こんばんは、キタガワです。
その日は休日だった。
本来ならば起床の後、即座に着替えを済ませ、カフェや書店といった店に何の気なしに向かうのだが、その日はベッドの上から長い間動けないでいた。
そう。僕はこのとき、今日行うはずだった何らかの予定を全く思い出せないでいたのだ。
間違いなく、昨日の時点では覚えていたはずだ。「どうしてもやりたい」。そう強く思っていたのだけは覚えているのだが、いかんせん内容が思い出せない。こんなことなら、昨日の夜にノートにでも書いておけばよかった。
しかし、今頃後悔しても後の祭りである。僕はこの何をするでもない拷問の如き時間を、無為に過ごす以外なかった。

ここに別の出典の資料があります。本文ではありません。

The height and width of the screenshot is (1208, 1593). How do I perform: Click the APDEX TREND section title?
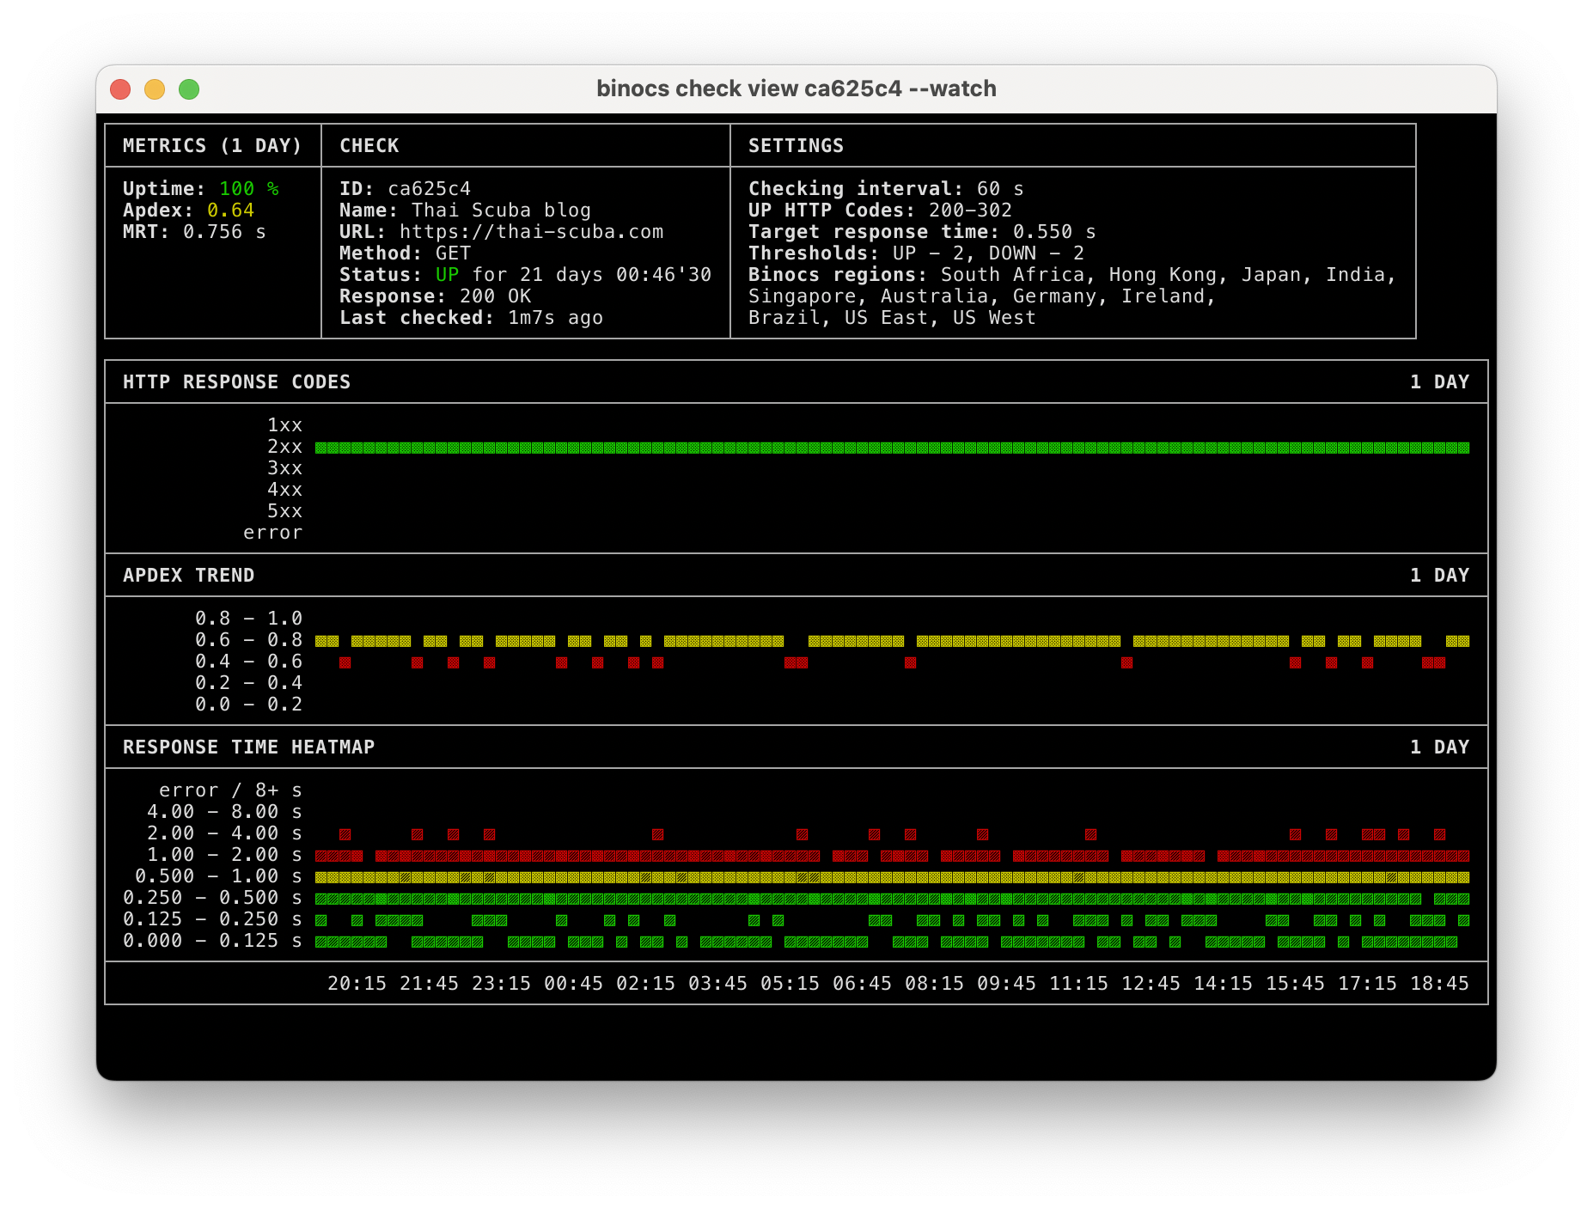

外でぶらつきながら思い出そうとも思った。しかしその内容次第では、外出すべきではないのかもしれない。何よりも一番怖いのは、向かった先と目的地が逆だった場合だ。もしそうなれば、自宅から向かうよりも面倒だ。
かくして僕は、貴重な休日をベッドの上で過ごすことを決めたのであった。
ウンウンうなっていても思い出せないのは明白なので、スマホをいじって“そのとき”を待った。2ちゃんねるにアクセスしてみたり、普段やらないアプリゲームをやったりしてみるが、一向に思い出せない。結局1時間もしないうちに飽きてしまい、手持ち無沙汰に陥った。
と、そのとき。突然僕の頭に稲妻のような勢いで、とある内容を思い出したのだ。そう。そうだ。これだ!これ……だ……けど……?

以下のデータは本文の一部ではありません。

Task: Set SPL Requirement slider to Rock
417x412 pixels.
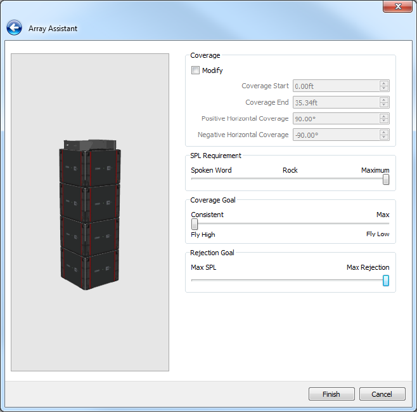Action: (290, 180)
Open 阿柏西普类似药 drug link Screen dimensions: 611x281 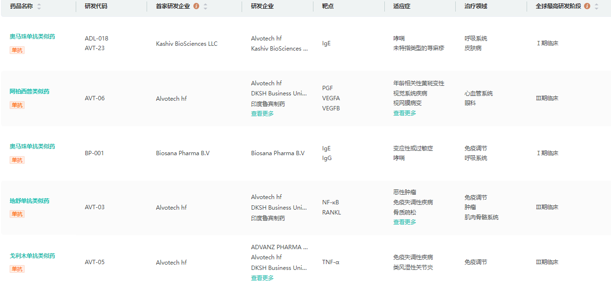click(29, 92)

思い出したのは、「歯医者に電話する」というものだった。間違いなく記憶から消していた事柄ではあるのだが、これじゃない。
まさか『第2の失念事項』があったとは思ってもみなかった。開かない鍵をピッキングし続けた僕の頭は、どうやら別の鍵を開けてしまったらしい。それはそれで嬉しいが、ちょっと違う。
思い出したものは仕方ないので、歯医者に電話をかける。すると、あっさり次の治療の予約がされた。これでひとつ解決だ。

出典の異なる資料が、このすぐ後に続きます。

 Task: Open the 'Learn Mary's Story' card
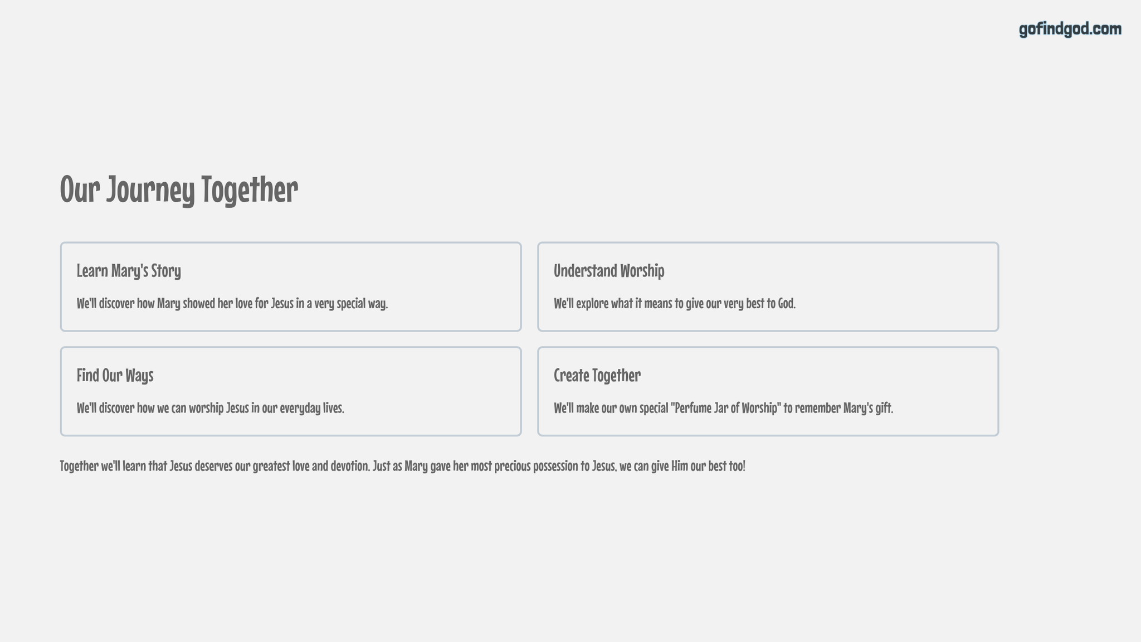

だが一番大事な部分は、全く思い出せないでいる。僕は次第に腹が立ってきた。何でこんな真っ昼間にベッドで突っ伏しているのだと。俺だっていろいろやりたいわと。
怒りで頭が支配されていると、考えも働かないものだ。とりあえず、YouTubeで適当な動画を漁ってみることにした。意味もなくユーチューバーの動画を見たり、すべらない話を聞きながら時間を潰す。その姿はさながらニートのようだ。そんな自分の姿を俯瞰しながら、また苛立ってきた。
数十分後、頭の中で何かが弾けた。
完全に思い出した。ああ、そうだった。
僕は急いで着替え、自転車に跨がった。目指すは赤い看板だ。
かなりの距離を走った。到着したときは、日が傾きかけていた。目の前には、マクドナルド。
そう。僕が今日やりたかったことは、『新商品のレビュー』であった。
マクドナルドには『三角チョコパイ』という商品がある。確か昨日、公式ツイッターか何かで『第2の三角チョコパイ』が出るという情報を見たのだ。
近頃ブログのネタ探しに飢えていた僕はこれ幸いと、『そのふたつのチョコパイの食べ比べをするブログ』を書くつもりでいたのだった。
かなり時間は遅くなってしまったが、これでひとつネタが生まれる。僕は早速注文しようとした。すると、店員から予想だにしない返答がされた。
「そちら、明日発売です」
一瞬耳を疑った。明日発売?いや、そんなはずはない。僕はスマホを開き、マクドナルドの公式ツイッターに飛んだ。スマホの充電はあと僅かだった。
すると、こんな画面が表示された。
「あれ……?」
よく見ると、微妙に違う。『明日発売』は間違っていなかった。そこにははっきりと『10/26(金)発売』の文字が踊っていたのだ。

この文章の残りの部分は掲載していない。